The fact that I met a man in San Francisco organically and in person, not through a dating app, and the fact that we actually married each other is the stuff of legend in San Francisco, CA. I am the last of my kind in this town.
With its reputation for its total disregard for respect of privacy, and its mounting homeless population, which is a sign of crony tech capitalism, the last thing San Francisco wanted to be known for was its brutal murder of unarmed men of color, at the hands of the San Francisco Police.
Unfortunately, Police Chief Greg Suhr had other plans. After he was appointed, suddenly San Francisco saw an upturn in murders of unarmed men of color by police officers. This was starting to make its way into mainstream media and make the local politicians nervous. It took 5 men, now known as The Frisco Five, to starve themselves for 15 days while simultaneously demanding that Greg Suhr step down, which he eventually did. Sad that it took negative media coverage, embarrassed politicians and having to starve oneself in order to fix the systemic problem that seems to be on the rise in the country, with no signs of slowing down.
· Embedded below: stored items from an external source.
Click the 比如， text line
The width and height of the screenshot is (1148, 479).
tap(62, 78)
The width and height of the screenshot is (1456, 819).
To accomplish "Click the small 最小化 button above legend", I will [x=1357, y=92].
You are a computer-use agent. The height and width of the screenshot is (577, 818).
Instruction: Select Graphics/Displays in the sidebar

San Francisco is home to the new version of the First Amendment. Countless voices that don’t pander to a left-of-center, democratic sentiment are shut down by Twitter, which is based in San Francisco, CA, and which building I pass nearly every day, and Google which owns YouTube, and of course Facebook, which has strong ties to DARPA and the various unconstitutional agencies that spy on you like the NSA, also based in the San Francisco Bay Area. These Big Three giants of industry, are recording, storing, targeting, and assimilating their attack on practically everyone on the planet. This is all so that you can put a puppy dog nose on your Instagram photo and ignore their pernicious agendas.
These tech and social media giants strong arm their position and hoist their power over genuine voices that question official narratives. Many innocent people who only want an opportunity to tell their story, or speak in a language that offers insight different than the official channels of “insight” that is demanded we obey, have found their various social media accounts shut down and destroyed, with no explanation from the tech gestapo that shuns these digital activists.
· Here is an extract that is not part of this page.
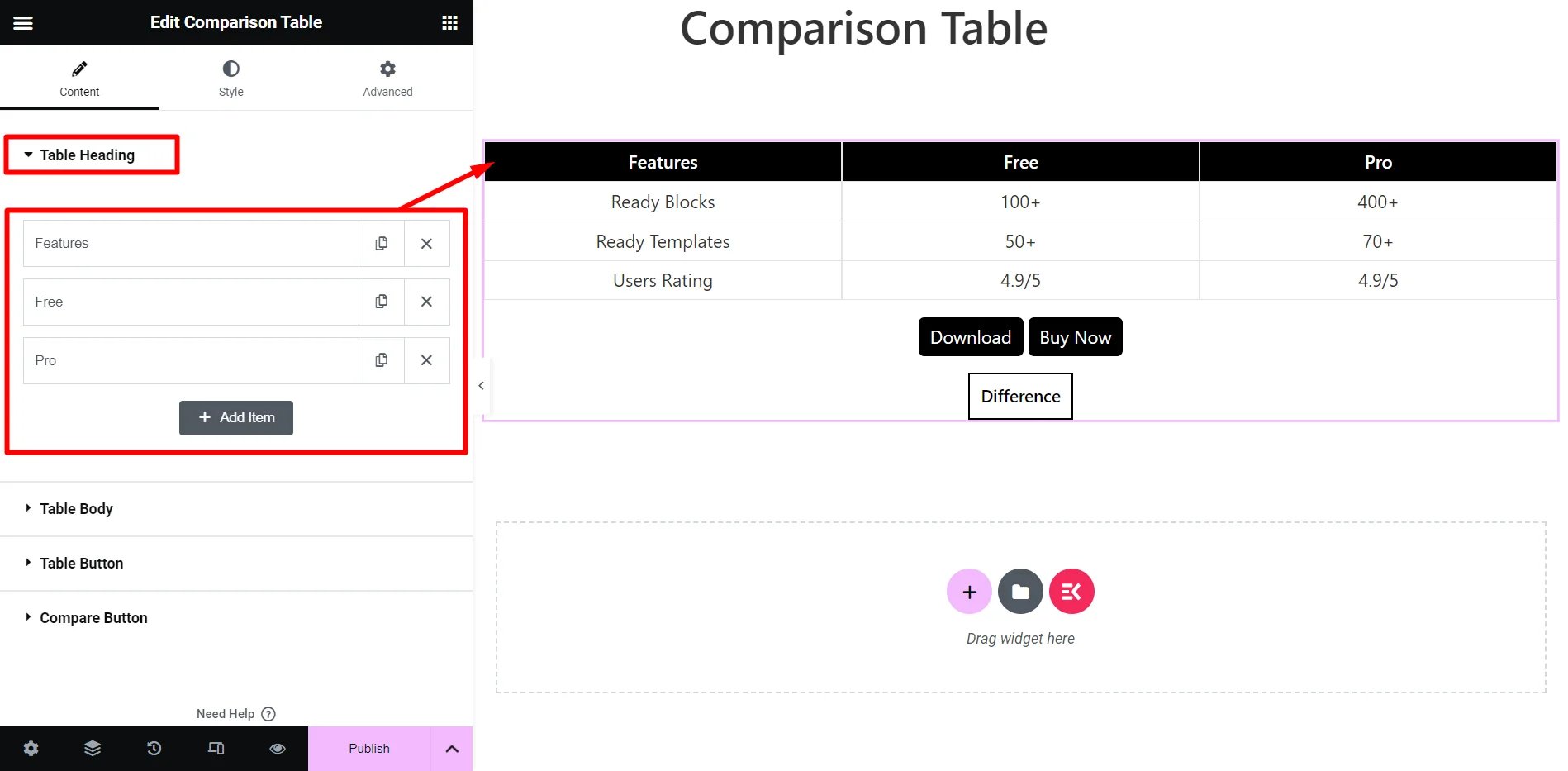Open responsive mode icon
The height and width of the screenshot is (771, 1568).
point(216,749)
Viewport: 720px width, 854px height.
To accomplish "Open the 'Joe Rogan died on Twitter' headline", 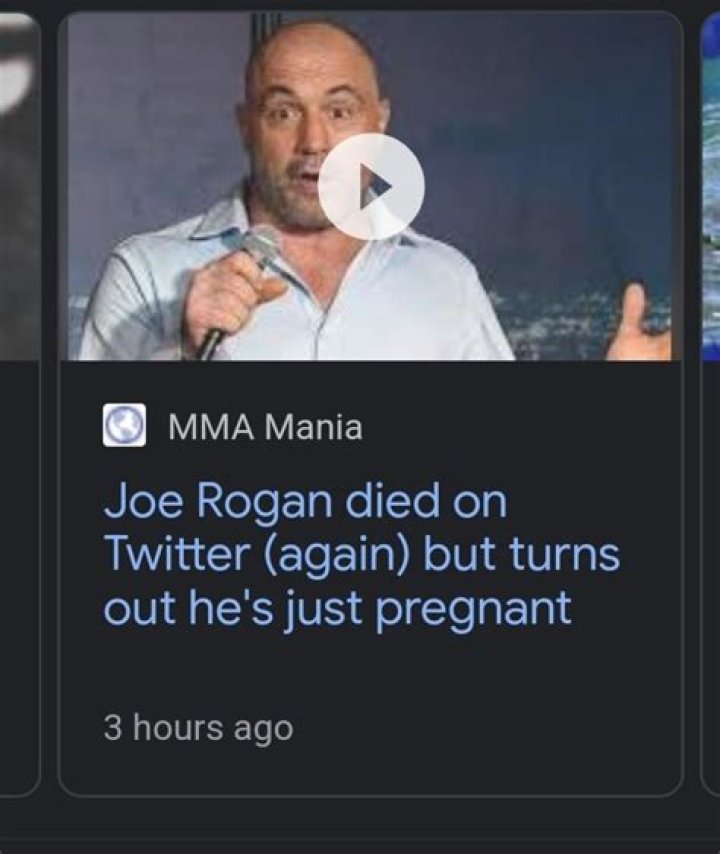I will click(x=360, y=555).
And these two giant tech companies are supported by an installed, not voted in, San Francisco Superior Court Judge, Judge Joe Quinn, who has laughed at, placed restraining orders on, and abused his power to target these voices of dissent. And if these voices of dissent attempt to appeal Quinn’s unscrupulous decision handed down in San Francisco Civil Courts, they are met with a brick wall, for they have to face his husband in the Appellate Court.
Looks like San Francisco has all their bases covered to screw you out of your First Amendment right and will target and punish you for using your voice. Do you have all your bases covered?
San Francisco, CA can only be described as very pretty on the outside, but ugly on the inside. Disingenuous, robotic, unscrupulous, corrupt, paid off, murderous, and a highly dysfunctional caste system has everyone easily played.
The only thing good to come out of San Francisco is Anton LeVay, who founded the Church of Satan right here in San Francisco. The main tenets of the Church of Satan is they are vehemently against corporal punishment, which means that no parent who belongs to this church will spank or raise a hand to their child, or any child. That’s pretty righteous in my opinion.